WHAT THIS TASK INVOLVES =
Read the listing below and tally the lines that contain "agent"; the reply is that tally only.

RECORDS =
*** Block opens ***

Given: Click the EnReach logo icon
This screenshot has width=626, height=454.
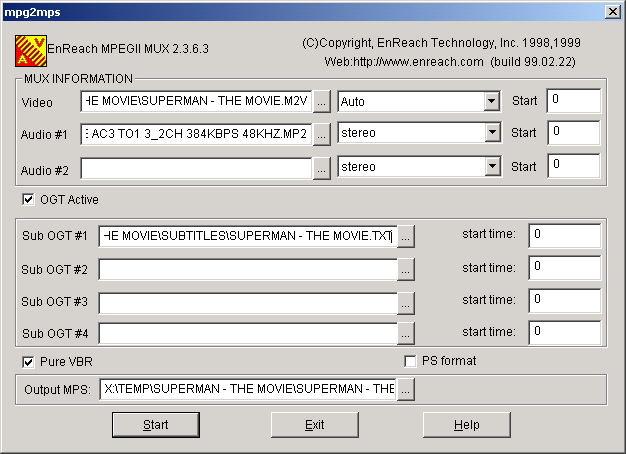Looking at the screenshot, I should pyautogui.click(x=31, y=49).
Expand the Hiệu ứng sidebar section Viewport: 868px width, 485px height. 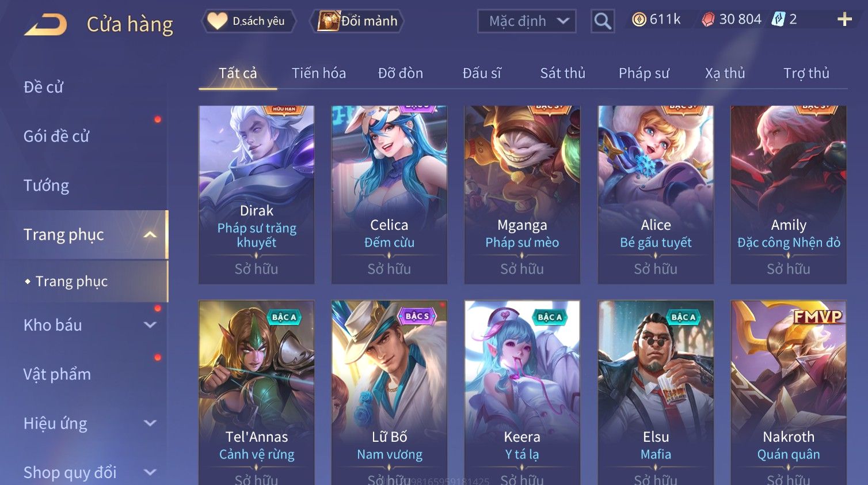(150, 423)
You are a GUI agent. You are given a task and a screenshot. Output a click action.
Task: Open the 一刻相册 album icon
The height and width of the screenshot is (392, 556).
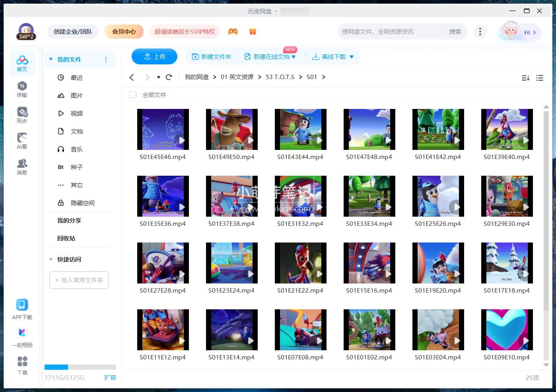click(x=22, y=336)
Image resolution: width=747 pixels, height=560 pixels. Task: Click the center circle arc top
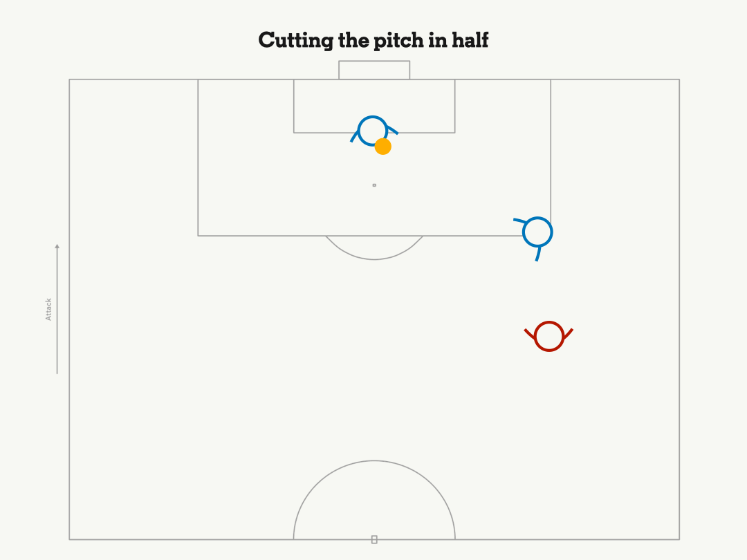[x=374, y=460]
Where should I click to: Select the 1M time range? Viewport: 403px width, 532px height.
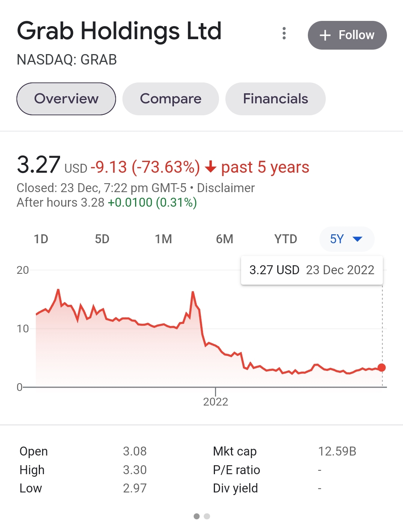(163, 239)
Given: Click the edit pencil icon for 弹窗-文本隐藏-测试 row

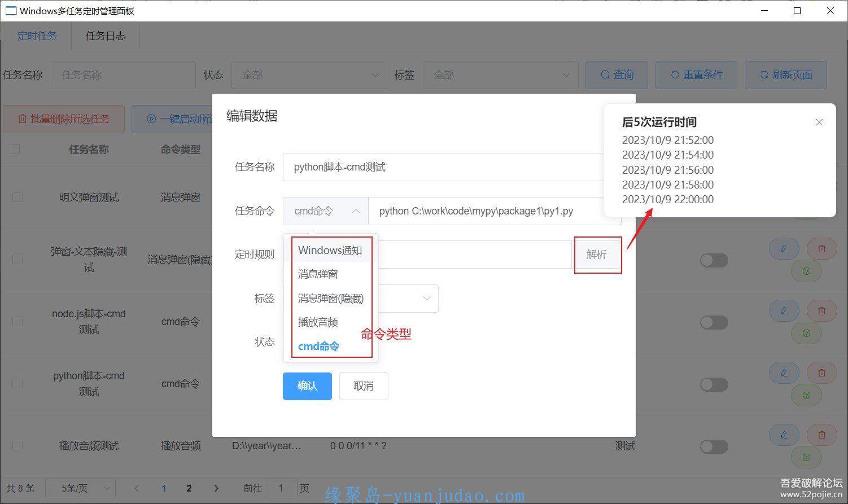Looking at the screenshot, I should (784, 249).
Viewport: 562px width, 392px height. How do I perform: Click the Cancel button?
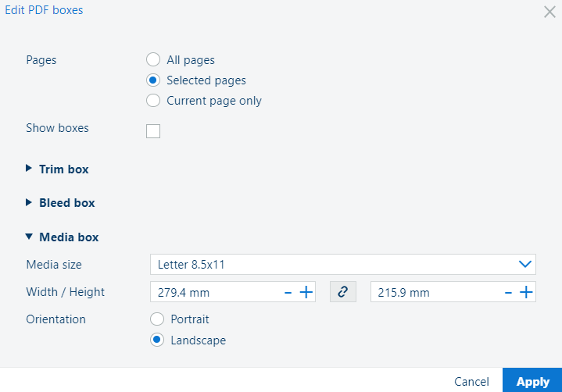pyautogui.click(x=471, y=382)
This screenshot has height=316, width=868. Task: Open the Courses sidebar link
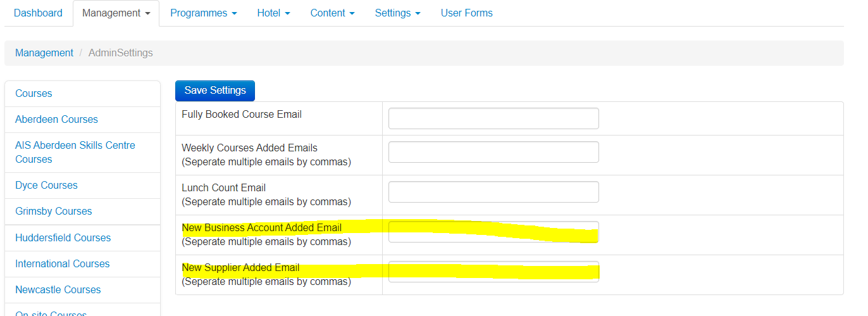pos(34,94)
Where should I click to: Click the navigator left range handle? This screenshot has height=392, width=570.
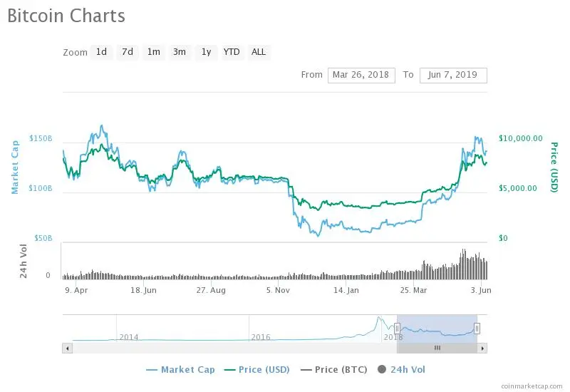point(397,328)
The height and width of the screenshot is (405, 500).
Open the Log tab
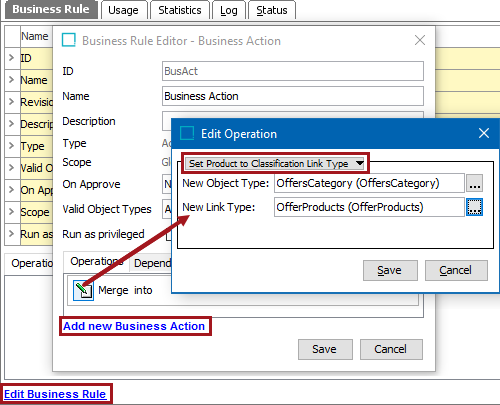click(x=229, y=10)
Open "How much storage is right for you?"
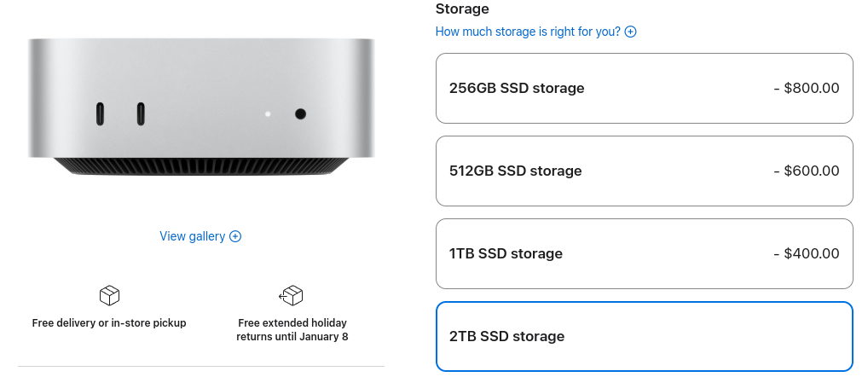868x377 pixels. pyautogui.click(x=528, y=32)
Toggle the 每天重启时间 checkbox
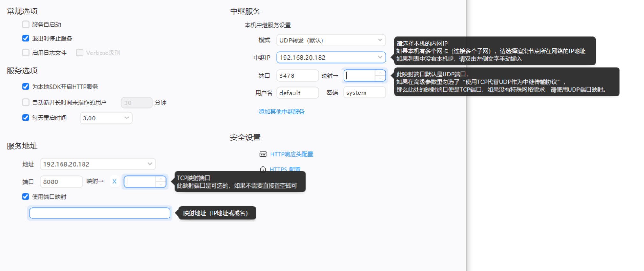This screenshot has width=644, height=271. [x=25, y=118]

*** Block closes ***
*** Block opens ***

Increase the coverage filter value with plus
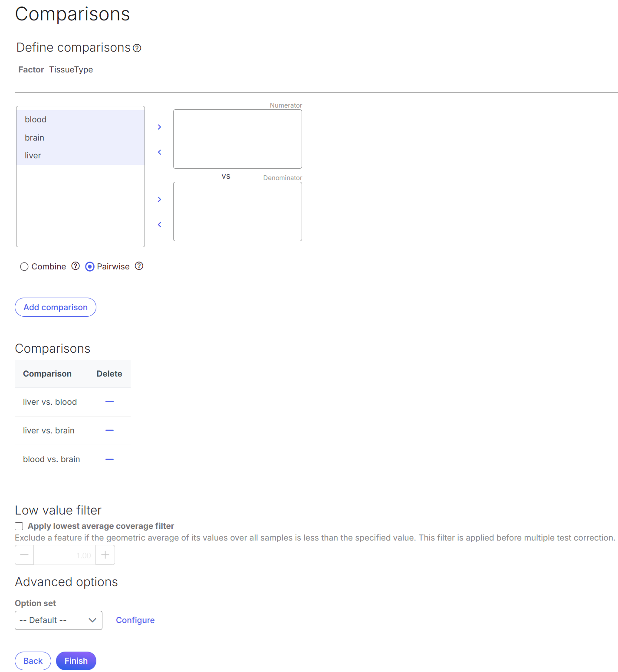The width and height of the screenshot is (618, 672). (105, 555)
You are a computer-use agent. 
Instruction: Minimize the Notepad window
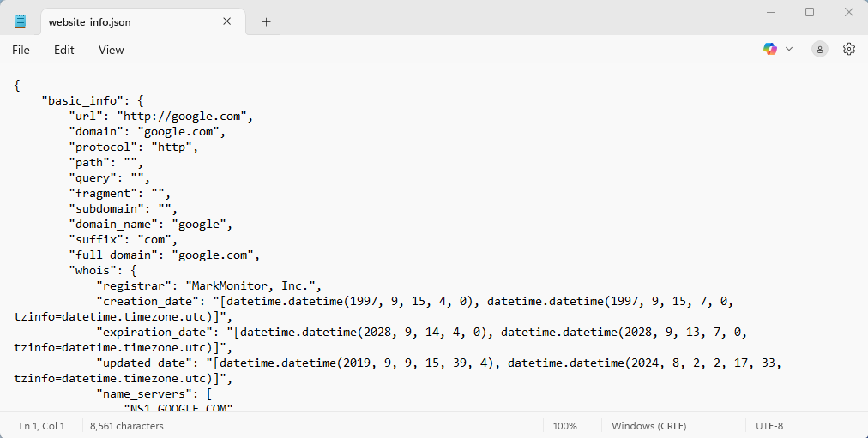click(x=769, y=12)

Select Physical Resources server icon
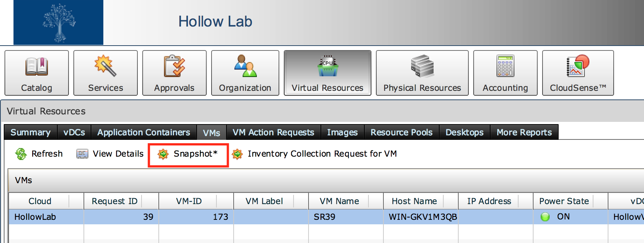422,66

*** Block closes ***

TASK OUTPUT =
2